If I had access to a Wayback Machine and could travel through time, there are a number of things I would do:
1) I would make sure that Kevin Maguire did all the artwork for the Captain America: Sentinel of Liberty mini-series, instead of just the first three issues.
2) I would steal and burn Young Dave’s piano key scarf so that he could never ever wear it again.
3) I would stop Terri Garr from acting again after Tootsie.
4) I would prevent Young Dave from actually standing in line to see Independence Day.
5) I would provide the Spartans at Thermopylae with repeating carbines and grenades, just for fun.
6) And I would make sure that George Perez drew tighter pencils in The Avengers #22.

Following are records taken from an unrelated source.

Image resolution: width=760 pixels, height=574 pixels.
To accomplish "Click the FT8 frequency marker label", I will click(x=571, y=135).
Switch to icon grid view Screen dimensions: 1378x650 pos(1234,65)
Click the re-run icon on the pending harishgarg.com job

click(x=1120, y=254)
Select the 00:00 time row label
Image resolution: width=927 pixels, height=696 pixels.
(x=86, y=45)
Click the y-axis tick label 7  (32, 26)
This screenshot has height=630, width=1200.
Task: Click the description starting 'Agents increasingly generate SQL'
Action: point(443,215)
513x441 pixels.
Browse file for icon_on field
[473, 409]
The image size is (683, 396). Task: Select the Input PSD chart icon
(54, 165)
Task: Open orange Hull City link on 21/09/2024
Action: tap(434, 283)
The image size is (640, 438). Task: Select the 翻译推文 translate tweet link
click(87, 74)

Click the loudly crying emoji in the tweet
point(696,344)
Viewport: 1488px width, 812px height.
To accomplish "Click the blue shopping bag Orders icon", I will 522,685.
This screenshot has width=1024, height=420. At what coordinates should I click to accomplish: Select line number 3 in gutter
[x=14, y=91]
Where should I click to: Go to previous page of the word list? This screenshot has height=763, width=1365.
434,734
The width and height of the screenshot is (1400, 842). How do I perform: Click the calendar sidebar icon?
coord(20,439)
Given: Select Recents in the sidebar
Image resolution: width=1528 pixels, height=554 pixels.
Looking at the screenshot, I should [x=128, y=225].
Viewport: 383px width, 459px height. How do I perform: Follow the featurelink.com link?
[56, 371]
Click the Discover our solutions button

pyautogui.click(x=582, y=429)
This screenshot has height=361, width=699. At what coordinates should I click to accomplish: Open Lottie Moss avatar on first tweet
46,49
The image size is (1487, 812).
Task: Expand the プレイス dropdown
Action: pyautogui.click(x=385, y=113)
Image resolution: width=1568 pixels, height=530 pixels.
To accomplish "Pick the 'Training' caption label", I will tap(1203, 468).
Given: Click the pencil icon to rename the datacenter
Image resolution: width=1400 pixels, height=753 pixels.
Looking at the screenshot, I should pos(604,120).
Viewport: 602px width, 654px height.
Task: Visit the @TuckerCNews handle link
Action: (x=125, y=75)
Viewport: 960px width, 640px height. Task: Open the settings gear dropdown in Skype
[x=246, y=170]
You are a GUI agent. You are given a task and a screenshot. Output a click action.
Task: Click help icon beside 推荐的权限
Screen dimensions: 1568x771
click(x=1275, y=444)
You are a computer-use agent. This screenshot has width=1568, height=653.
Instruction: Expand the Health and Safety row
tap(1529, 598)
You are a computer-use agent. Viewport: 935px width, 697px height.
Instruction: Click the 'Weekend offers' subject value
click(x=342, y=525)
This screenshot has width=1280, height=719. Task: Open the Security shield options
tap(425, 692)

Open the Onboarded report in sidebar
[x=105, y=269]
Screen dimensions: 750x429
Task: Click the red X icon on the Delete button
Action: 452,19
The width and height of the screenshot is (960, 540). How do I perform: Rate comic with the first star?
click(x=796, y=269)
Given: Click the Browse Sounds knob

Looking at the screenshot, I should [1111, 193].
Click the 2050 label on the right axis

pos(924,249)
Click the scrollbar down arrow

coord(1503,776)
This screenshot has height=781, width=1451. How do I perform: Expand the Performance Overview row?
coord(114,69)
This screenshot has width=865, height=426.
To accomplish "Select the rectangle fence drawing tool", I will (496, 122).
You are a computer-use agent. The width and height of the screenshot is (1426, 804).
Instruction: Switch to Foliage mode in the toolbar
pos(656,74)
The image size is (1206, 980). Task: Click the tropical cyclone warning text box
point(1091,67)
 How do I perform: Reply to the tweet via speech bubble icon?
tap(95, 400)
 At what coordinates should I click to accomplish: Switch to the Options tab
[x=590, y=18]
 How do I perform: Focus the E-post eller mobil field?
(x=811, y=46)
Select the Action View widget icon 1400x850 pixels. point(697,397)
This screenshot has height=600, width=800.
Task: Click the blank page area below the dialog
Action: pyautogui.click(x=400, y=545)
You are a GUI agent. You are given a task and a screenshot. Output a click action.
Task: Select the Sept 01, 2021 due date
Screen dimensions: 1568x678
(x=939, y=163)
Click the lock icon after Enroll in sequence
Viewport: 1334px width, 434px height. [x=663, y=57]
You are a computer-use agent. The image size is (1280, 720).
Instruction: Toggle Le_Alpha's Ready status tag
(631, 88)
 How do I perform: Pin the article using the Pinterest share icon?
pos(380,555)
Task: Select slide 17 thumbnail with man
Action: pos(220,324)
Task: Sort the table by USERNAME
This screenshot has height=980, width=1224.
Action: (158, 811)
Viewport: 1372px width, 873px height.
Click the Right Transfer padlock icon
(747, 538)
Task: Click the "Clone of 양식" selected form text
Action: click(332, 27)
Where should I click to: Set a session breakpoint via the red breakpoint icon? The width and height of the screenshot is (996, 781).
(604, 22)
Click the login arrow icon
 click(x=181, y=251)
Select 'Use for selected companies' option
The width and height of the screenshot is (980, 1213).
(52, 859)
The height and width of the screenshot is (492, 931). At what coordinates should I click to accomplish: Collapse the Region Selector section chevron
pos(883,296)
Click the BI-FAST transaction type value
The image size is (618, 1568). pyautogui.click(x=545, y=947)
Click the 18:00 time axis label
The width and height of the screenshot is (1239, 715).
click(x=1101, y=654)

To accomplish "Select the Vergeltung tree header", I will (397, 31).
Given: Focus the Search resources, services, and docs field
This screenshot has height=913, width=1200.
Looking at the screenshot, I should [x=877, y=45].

I don’t know what it is about this issue, but it lacks the clean, tight artwork that I’m accustomed to from George Perez. The art looks rushed and scratchy. Perez is credited with “breakdowns” for this issue and Al Vey is credited with “finished art,” so that might be the problem. Vey inked over Perez’s pencils for most of the Busiek/Perez era, and I always thought the stuff looked great, but perhaps in the crush of looming deadlines Perez only had time for looser pencils. The rendering and composition looks great, but there’s a rough quality to the work that throws me off.
Why would I care? Because The Avengers #22 has like, one of the most kick-ass scenes of any Avengers comic ever! I just think it deserves the full-on Perez magic, that’s all.
The Avengers #22 is the big climax to the Ultron storyline, in which a team of Avengers fights to save their comrades from the clutches of the monstrous robot. In previous issues The Avengers have had to invade the nation of Slorenia (which Ultron has pretty much destroyed), repel a horde of undead cyborgs, slay a giant Ultron robot, and then fight pretty much every model and variant of Ultron that has ever existed. After all that, the battle-weary Avengers bust through a wall and face The Big Boss:
That's a good line, but then Thor can make anything sound cool. "Verily, good man, fill the God of Thunder's tank with five dollars worth of precious petrol from pump number five!"
You know, that’s the thing about Dramatic Entrances – you have to earn them. I remember reading some X-Men comics long ago – I think it was the Xtinction Agenda or something, the one when they were all trapped in Genosha – and there was like, a dramatic entrance or rescue every other page. It was the superheroic equivalent of a horror movie where somebody gets killed every 45 seconds. I ask you, would that be a scary movie? No. No, it would not.
I think there’s a lot to be said for the old-fashioned storytelling values of pacing, varying the tone, building up to a climax, and making the reader invest emotionally in your story. This Avengers storyline accomplishes that – when the rescue team of Avengers finally busts in on Ultron, damn it, you are PSYCHED! Psyched, damn it!
That’s why this scene gets a special kid-friendly magical happy F*$% YeaH!